**TASK OBJECTIVE:**
Return the data below exactly, stopping after the line with "Given: Click the book description paragraph".

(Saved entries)
◆ ◆ ◆ ◆

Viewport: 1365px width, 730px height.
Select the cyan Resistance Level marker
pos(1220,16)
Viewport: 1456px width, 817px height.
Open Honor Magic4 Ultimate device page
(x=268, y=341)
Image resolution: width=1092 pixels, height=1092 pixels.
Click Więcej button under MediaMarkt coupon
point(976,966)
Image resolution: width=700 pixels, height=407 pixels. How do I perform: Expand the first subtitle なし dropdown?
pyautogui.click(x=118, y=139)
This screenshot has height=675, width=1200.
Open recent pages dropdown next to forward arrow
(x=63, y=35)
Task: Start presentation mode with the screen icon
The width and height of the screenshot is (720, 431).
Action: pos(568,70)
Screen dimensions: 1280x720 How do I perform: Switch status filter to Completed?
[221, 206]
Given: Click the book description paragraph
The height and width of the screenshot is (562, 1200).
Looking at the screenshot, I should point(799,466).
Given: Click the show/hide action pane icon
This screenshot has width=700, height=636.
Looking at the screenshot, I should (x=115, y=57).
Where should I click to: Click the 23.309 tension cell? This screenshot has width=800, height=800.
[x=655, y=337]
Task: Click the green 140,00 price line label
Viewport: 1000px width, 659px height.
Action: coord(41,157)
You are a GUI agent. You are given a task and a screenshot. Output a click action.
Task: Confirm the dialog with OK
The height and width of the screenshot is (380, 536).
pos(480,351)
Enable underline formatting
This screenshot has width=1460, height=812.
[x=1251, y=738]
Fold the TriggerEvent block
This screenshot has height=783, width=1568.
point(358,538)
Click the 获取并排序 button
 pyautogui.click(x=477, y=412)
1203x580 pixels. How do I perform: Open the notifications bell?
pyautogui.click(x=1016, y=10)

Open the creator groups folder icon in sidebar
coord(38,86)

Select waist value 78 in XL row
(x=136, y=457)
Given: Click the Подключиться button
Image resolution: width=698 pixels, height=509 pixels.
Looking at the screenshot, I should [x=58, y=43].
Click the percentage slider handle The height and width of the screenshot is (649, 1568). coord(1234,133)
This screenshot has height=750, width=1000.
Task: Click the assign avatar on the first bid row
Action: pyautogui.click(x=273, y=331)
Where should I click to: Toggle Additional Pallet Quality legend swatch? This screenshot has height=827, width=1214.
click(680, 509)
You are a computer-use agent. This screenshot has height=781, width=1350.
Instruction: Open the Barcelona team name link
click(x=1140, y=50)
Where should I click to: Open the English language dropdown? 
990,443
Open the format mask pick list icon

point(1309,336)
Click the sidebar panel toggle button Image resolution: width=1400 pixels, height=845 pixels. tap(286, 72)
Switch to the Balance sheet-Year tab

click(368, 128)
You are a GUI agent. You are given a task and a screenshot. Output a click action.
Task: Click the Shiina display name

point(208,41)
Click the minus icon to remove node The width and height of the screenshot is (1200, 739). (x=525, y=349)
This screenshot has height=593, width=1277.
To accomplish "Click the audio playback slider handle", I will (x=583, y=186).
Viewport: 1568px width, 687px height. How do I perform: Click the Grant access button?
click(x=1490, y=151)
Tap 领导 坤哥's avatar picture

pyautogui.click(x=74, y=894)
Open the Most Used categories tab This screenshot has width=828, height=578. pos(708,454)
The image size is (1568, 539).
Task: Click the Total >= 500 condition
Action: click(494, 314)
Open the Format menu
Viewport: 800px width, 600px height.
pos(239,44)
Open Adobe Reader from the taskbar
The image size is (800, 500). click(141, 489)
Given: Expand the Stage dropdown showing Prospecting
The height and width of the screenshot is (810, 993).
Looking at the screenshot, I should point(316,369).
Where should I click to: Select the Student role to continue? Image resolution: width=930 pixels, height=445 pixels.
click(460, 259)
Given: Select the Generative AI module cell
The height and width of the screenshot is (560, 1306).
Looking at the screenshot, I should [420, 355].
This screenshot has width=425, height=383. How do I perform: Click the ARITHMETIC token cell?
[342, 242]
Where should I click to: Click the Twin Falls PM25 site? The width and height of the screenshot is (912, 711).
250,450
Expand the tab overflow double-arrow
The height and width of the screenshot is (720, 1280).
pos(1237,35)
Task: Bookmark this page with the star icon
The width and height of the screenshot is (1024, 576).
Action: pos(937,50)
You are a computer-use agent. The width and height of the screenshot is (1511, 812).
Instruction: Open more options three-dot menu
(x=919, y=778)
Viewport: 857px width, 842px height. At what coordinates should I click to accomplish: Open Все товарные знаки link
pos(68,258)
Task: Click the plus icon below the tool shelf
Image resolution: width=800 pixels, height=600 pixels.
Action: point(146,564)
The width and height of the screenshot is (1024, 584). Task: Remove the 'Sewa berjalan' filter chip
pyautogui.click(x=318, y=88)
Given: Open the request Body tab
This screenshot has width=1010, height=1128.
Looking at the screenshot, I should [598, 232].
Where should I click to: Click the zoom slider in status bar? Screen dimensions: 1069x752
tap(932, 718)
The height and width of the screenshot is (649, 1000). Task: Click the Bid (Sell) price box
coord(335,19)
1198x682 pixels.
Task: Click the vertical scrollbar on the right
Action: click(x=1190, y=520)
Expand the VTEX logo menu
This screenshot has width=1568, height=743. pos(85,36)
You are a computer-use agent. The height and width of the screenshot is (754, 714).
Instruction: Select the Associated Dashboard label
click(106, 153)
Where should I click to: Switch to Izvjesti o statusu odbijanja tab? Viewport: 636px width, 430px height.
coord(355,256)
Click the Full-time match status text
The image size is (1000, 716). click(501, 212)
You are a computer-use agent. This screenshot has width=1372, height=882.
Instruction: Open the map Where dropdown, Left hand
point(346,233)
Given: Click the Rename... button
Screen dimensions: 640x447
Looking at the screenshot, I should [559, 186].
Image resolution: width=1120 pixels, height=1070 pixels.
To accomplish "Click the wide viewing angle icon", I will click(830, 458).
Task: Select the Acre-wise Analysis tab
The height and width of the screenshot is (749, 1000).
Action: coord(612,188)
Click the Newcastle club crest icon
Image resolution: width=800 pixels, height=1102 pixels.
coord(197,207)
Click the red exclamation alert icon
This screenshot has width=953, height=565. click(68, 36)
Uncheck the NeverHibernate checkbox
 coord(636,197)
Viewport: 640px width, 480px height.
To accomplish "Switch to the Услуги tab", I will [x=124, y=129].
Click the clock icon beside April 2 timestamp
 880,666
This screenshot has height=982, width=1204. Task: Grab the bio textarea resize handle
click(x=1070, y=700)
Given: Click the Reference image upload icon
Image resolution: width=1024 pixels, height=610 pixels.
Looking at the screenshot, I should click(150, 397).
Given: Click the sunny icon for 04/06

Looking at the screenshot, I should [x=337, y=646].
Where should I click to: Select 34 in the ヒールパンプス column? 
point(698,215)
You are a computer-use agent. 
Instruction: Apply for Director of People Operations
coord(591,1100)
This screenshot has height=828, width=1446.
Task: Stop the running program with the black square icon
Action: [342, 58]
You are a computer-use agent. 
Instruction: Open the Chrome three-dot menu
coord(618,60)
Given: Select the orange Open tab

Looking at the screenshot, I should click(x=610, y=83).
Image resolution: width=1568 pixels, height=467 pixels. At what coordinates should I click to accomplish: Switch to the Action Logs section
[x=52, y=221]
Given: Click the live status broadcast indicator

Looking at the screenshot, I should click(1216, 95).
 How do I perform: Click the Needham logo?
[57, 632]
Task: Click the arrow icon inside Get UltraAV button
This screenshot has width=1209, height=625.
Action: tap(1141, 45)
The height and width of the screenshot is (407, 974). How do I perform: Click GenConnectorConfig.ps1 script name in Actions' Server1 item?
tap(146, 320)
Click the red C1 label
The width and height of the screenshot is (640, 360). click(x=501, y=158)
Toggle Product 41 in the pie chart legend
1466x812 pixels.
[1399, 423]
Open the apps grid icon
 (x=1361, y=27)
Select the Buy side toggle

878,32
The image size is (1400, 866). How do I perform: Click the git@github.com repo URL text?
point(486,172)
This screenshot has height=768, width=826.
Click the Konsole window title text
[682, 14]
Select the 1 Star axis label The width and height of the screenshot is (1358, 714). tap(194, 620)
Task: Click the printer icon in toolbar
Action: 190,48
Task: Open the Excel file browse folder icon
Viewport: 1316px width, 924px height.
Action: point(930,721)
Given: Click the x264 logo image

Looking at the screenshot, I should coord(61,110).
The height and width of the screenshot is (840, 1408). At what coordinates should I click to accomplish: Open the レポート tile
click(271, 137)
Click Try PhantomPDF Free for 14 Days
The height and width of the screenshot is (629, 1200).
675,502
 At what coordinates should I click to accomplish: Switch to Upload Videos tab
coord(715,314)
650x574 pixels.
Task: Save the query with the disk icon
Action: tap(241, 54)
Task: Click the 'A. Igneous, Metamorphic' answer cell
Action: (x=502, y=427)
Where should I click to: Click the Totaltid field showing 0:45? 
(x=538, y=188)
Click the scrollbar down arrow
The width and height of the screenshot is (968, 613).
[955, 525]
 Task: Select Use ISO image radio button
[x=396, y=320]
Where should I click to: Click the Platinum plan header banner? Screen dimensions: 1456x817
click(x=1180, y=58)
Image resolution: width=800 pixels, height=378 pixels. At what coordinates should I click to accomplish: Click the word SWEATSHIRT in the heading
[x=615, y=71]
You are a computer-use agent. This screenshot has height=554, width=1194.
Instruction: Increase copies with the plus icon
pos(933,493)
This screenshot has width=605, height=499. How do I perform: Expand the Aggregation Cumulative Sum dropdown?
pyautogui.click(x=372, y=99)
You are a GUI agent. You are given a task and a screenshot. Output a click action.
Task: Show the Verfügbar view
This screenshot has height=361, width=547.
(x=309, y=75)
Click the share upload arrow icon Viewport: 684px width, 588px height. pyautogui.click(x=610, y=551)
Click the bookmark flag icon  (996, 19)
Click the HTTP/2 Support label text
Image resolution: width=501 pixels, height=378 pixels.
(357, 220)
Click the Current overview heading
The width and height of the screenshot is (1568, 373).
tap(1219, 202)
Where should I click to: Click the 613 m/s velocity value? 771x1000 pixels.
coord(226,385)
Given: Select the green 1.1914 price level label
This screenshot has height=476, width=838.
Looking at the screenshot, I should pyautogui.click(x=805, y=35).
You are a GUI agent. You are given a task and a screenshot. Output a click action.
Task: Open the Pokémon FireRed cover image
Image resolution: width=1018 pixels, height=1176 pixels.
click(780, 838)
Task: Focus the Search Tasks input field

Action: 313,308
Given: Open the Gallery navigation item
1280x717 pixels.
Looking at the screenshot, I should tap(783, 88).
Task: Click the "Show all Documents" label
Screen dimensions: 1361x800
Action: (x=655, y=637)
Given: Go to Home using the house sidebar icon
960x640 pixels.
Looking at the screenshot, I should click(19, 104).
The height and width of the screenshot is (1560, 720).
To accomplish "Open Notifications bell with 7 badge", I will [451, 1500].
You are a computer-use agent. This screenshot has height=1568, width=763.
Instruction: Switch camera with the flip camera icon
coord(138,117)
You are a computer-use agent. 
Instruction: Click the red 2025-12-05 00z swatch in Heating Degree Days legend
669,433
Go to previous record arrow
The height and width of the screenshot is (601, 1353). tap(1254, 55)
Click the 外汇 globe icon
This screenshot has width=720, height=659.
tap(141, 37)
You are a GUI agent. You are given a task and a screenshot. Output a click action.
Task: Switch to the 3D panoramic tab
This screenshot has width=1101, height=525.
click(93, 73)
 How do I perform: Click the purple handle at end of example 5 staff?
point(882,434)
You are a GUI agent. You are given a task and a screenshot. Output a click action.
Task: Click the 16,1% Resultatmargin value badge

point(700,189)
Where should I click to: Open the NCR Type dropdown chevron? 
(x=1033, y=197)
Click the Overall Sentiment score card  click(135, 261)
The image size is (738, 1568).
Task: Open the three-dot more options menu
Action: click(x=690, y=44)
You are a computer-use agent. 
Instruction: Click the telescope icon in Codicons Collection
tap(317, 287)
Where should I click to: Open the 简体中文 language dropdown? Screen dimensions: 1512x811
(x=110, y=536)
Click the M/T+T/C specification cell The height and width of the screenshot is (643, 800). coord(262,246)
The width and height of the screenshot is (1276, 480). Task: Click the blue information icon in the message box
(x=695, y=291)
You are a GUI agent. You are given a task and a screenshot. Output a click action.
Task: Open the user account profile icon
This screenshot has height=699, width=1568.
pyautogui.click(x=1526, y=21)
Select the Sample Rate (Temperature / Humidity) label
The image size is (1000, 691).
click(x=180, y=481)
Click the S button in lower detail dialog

◆ ◆ ◆ ◆

**TASK OUTPUT:**
Viewport: 1365px width, 730px height.
Select the cyan Resistance Level marker
pos(1220,16)
Viewport: 1456px width, 817px height.
Open Honor Magic4 Ultimate device page
(x=268, y=341)
Image resolution: width=1092 pixels, height=1092 pixels.
Click Więcej button under MediaMarkt coupon
point(976,966)
Image resolution: width=700 pixels, height=407 pixels. How do I perform: Expand the first subtitle なし dropdown?
pyautogui.click(x=118, y=139)
This screenshot has height=675, width=1200.
Open recent pages dropdown next to forward arrow
(x=63, y=35)
Task: Start presentation mode with the screen icon
The width and height of the screenshot is (720, 431).
Action: pos(568,70)
Screen dimensions: 1280x720 How do I perform: Switch status filter to Completed?
[221, 206]
Given: Click the book description paragraph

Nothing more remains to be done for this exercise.